The results of our multinomial logistic regression models predicting the implementation of NGSS in a given year provide additional support for differential factors related to full adoption versus adoption of standards based on NGSS. Summarizing the results from the multinomial logistic regression showed that the percentage of Republicans in the legislature, legislative professionalism, STEM industry in the state all negatively predicted implementation of NGSS in a given year while Common Core adoption positively predicted implementation of NGSS. The percentage of Republicans in the legislature aligns with the findings above that greater percentages of Republicans in the legislature increased states’ likelihood to adopt standards based on NGSS rather than fully adopting them. The finding around Common Core is consistent with existing literature that shows that prior adoptions of standards-based reform policies predict adoption of new standards-based reform policies (LaVenia et al., 2015). It similarly suggests that, while public attention to the politics of NGSS were less pronounced than for Common Core, there may have been similar factors at play in the adoption of both. Common Core experienced widespread full adoption and then subsequent de-adoption; however, many de-adopting states continued to have standards that were functionally similar to Common Core (Coe & Daughtery, 2017; Sawchuk, 2017) with some noting that standards were largely unchanged despite the removal of the Common Core name (Garland, 2016). The NGSS standards, in contrast, proceeded through initial adoption with states both fully adopting and adopting standards based on NGSS, perhaps arriving at a similar place as Common Core without as much political controversy.

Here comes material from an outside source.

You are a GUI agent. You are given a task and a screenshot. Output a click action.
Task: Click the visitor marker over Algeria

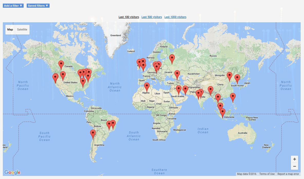(x=147, y=86)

The findings around legislative professionalism and STEM industry in the state are harder to explain as they go against prior literature that finds that legislative professionalism is an important variable when examining policy adoptions (Allen & Clark, 1981; Rosenthal, 1996; Schmeida et al., 2007; Squire, 1993; Squire & Hamm, 2005; Cohen-Vogel et al., 2022; Walker, 1969). We also found that median household income and Common Core adoption negatively predicted the implementation in a given year of standards based on the NGSS. The finding on Common Core is consistent with the other model, suggesting states that were implementing Common Core were more likely to be implementing NGSS rather than standards based on NGSS. Our finding around median household income is contradictory to prior literature that finds that wealthier states and states with stronger economic climates have an increased likelihood of adopting new policies, especially if those policies are expensive and require large public investment (Birkland, 2015; Kousser, 2002; Plotnick & Winters, 1985). The explanation for this finding is therefore difficult. A potential hypothesis may be that because adoption of standards is not as expensive as other policy adoption such as adopting a universal pre-k system, economic conditions are less influential in shaping policy adoption. It also may be explainable by increasingly polarizing politics emphasizing political conditions more than economic.

Limitations

While our study provides the first systematic examination of NGSS policy adoption and finds interesting nuances in the adoption patterns and factors relating to adoption, the study is nevertheless limited in several ways. First, like other similar studies, a number of unobserved variables that may affect adoption exist and are unaccounted for in the analysis due to data limitations. For example, variables such as state board of education political makeup, religiosity levels in the state, and others may also play an important role but were not included in the analysis due to restrictions in data quality. As such, our findings are correlational in nature and do not provide causal estimates of relationships between variables and NGSS adoption.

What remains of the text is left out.